Requirements —
Rewrite the listing below with every "screenshot" swapped for "image" and nothing else changed. Leave the pictures out of your version.

Data for this exercise —

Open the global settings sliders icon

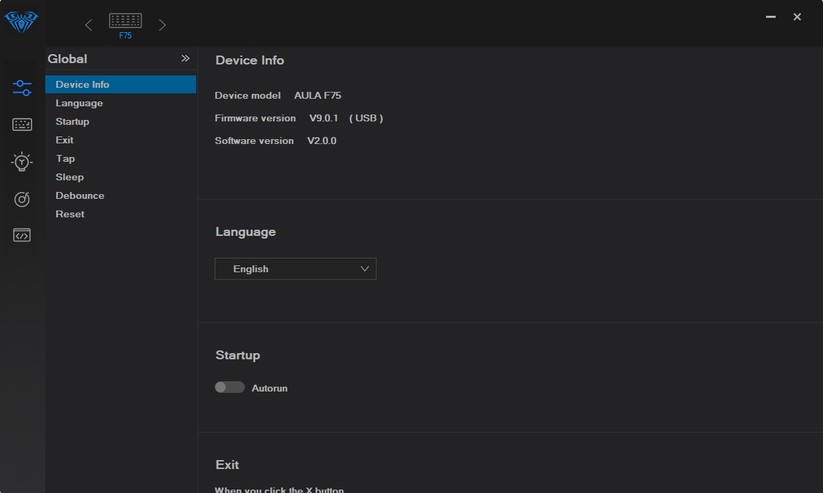pyautogui.click(x=22, y=88)
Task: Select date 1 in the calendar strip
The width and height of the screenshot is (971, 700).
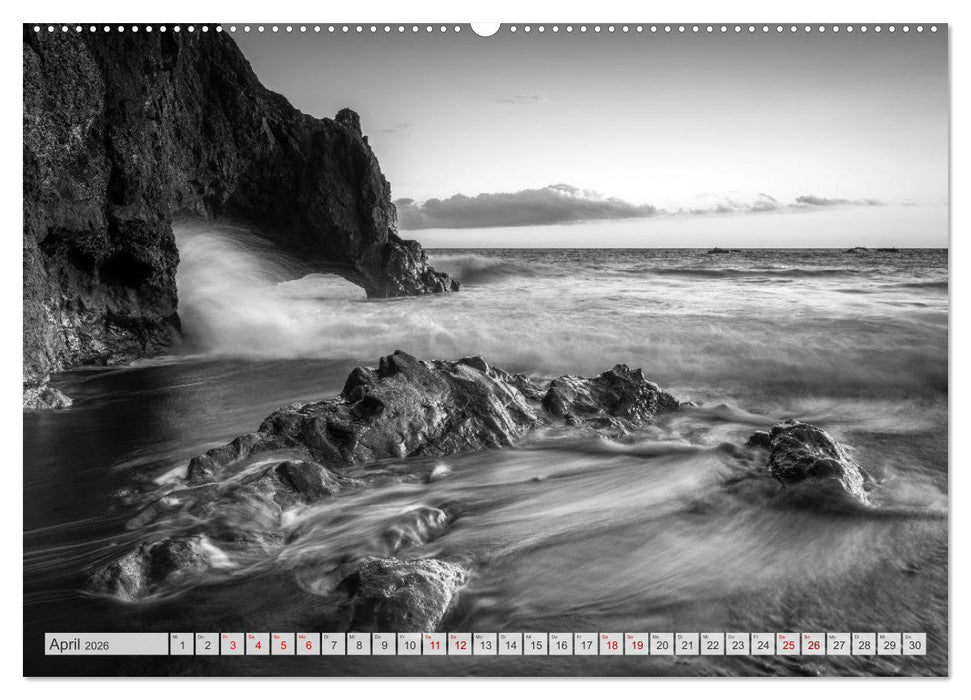Action: (x=182, y=645)
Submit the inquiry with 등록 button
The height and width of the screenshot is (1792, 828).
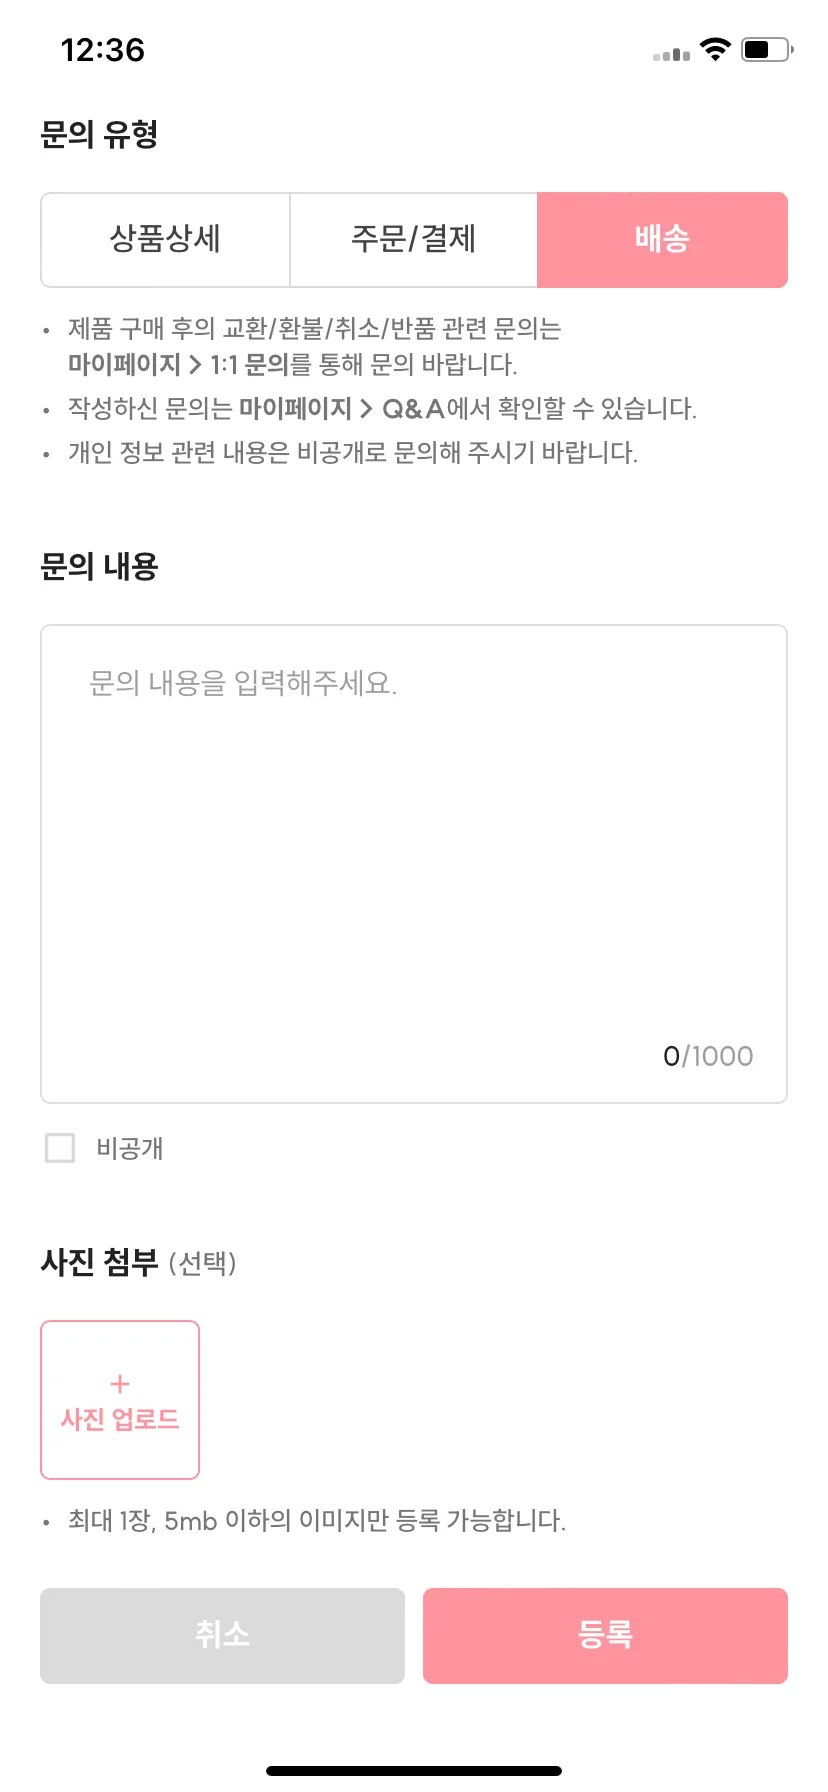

Response —
Open the global settings sliders icon

pyautogui.click(x=22, y=88)
Task: Select date 1 in the calendar strip
The width and height of the image is (971, 700).
Action: (x=182, y=645)
Submit the inquiry with 등록 button
The height and width of the image is (1792, 828).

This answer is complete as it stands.